Until the government can make abortion illegal, it’s making it unaffordable. So what if you can’t pay? The answer for more than 50,000 women is to call this number.
It’s 9:40 a.m. on a humid Friday in April when Oriaku Njoku arrives at her office building, 20 minutes before the Atlanta-based abortion-fund hotline she founded opens for the day. After riding on an elevator as slow as molasses to the second-floor office she rents in a coworking space, she makes her way to her desk, which is surrounded by thank-you cards (“You were the only pleasant thing that came from this ordeal,” one reads) and notes scribbled on large sheets of butcher paper covering the otherwise sparse walls (“Who are our people? How do we let them know we exist?”).
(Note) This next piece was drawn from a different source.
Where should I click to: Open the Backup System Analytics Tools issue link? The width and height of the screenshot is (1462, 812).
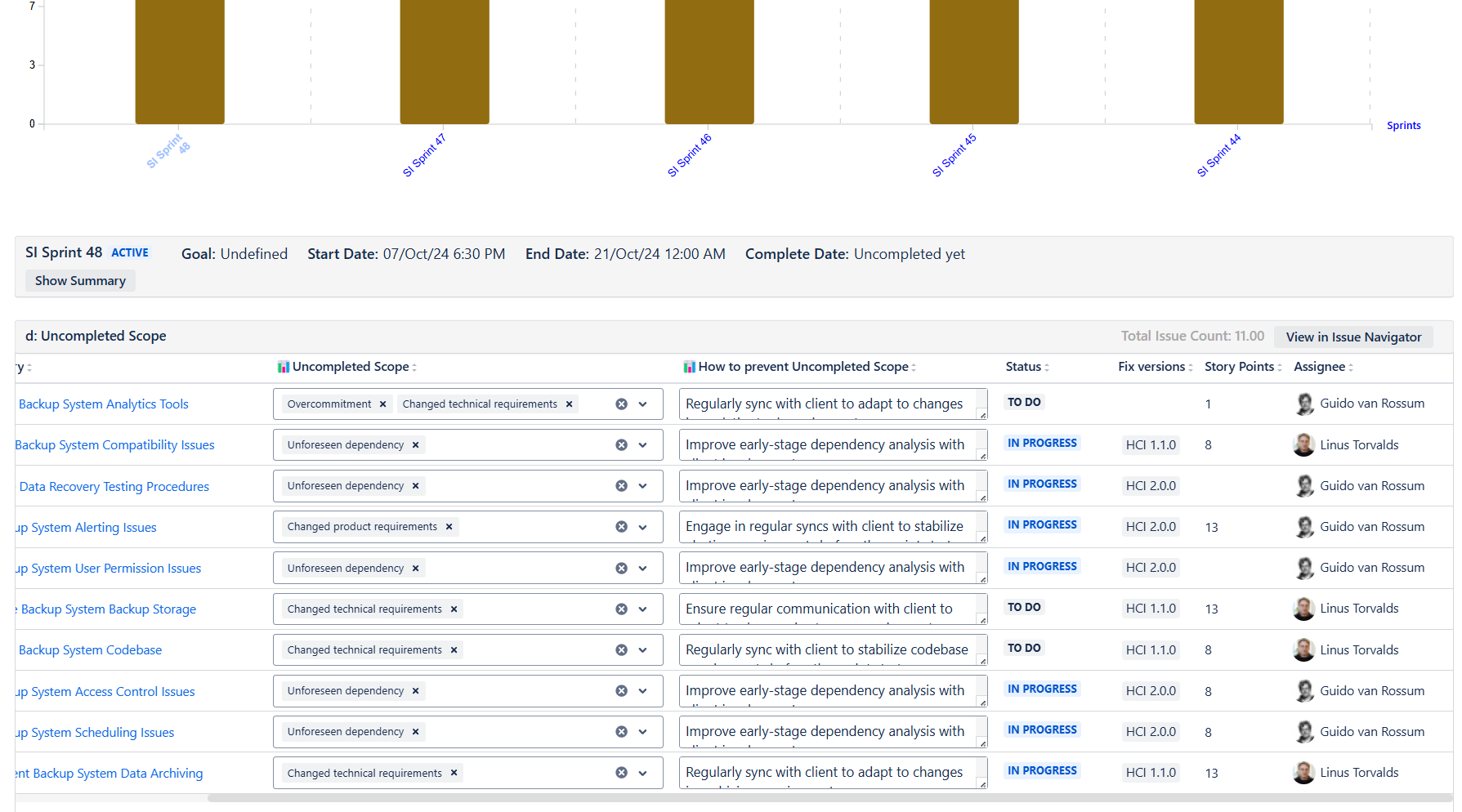(x=103, y=404)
Njoku starts each day by listening to voice mails. The first is from a 30-year-old who, at the moment, is sitting in the waiting room of an abortion clinic in Georgia and has called more than 15 times so far today. Her appointment was scheduled for earlier this morning, but when she showed up at the clinic, she was told she was short the money needed to pay for the procedure. The caller is worried she’ll have to reschedule again, after pushing back her appointment twice already because she didn’t have the cash. “You won’t have to reschedule, sis; I got you,” Njoku, 32, murmurs as she picks up the phone to call the clinic.